COMMODITY PRICES
Current copper price: Price, development & forecast for 2026
10.03.2026
Copper will remain one of the most strategically sensitive metals for Procurement in 2026. Three questions are currently crucial for procurement teams in Germany, Austria, and Switzerland: Where does the LME price stand? What does the build-up of inventories mean? And how strongly will tariffs and supply risks continue to affect the market? Updated every two weeks.
price history
The LME price is the global benchmark. For actual purchase prices, forming, semi-finished product logic, supplier surcharges, logistics, and, if applicable, currency must be added.
AT A GLANCE
- Copper remains expensive: LME Copper Cash is currently at US$12,750.50/t. This is down 1.8% on the previous month, but up 33.6% on the previous year. The market is no longer at its peak, but remains well above last year's levels.
- The bottleneck has eased somewhat: LME stocks have risen from 174,675 t to 284,325 t since the beginning of February (+55.1%).
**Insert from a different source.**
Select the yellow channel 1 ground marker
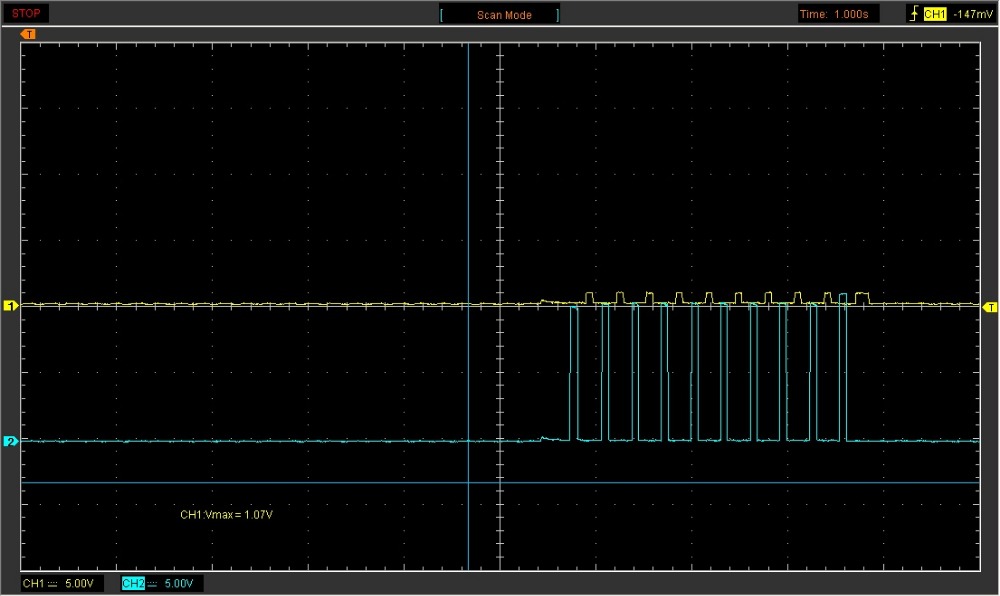 point(12,306)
For the coming weeks, this suggests a high price level, but not necessarily a further surge. At the same time, the market remains supported by US tariff uncertainty and a structurally tight supply of concentrate.
- Particularly exposed: Categories a high copper content, especially cables, busbars, transformers, wound products, motors, inverters, power electronics, and charging infrastructure. In these areas, the copper price usually has a faster and more direct impact on calculations.
Contents
What is driving the price right now?
The situation for copper is currently mixed: the acute pressure has eased somewhat, but the structural drivers have not disappeared. This is precisely why the market remains difficult for buyers: there is less panic than in January, but the level remains high with a lot of political and fundamental influence.
The US tariff issue is keeping prices below market value
Uncertainty surrounding possible US tariffs on refined copper is seen as a key short-term driver. Until it is clear whether and when these tariffs will be imposed, stocks will be brought forward to the US and trade flows will shift. This is keeping the LME price higher than the fundamentals alone would suggest. A clear decision could mark a stronger turning point in the middle of the year.
The build-up of inventories is easing the market, but only partially
The sharp rise in LME stocks since the beginning of February is an important sign of relief. For buyers, this means that not every supplier argument based on "acute scarcity" is currently as strong as it was four weeks ago. At the same time, the build-up of stocks is not enough to make the market cheap again. The price level is too strongly influenced by US stockpiling and geopolitical uncertainty for that.
The supply side remains structurally tight
The record prices are not only related to trade policy. The fees that smelters receive for processing copper concentrate have fallen to a record low; the annual benchmark for 2026 was US$0/t, and spot values have even been negative since 2024. Behind this lies a real imbalance: smelting capacities, especially in China, have grown faster than the available supply of concentrate. Even if inventories rise in the short term, copper remains a market with a tight supply base in the background.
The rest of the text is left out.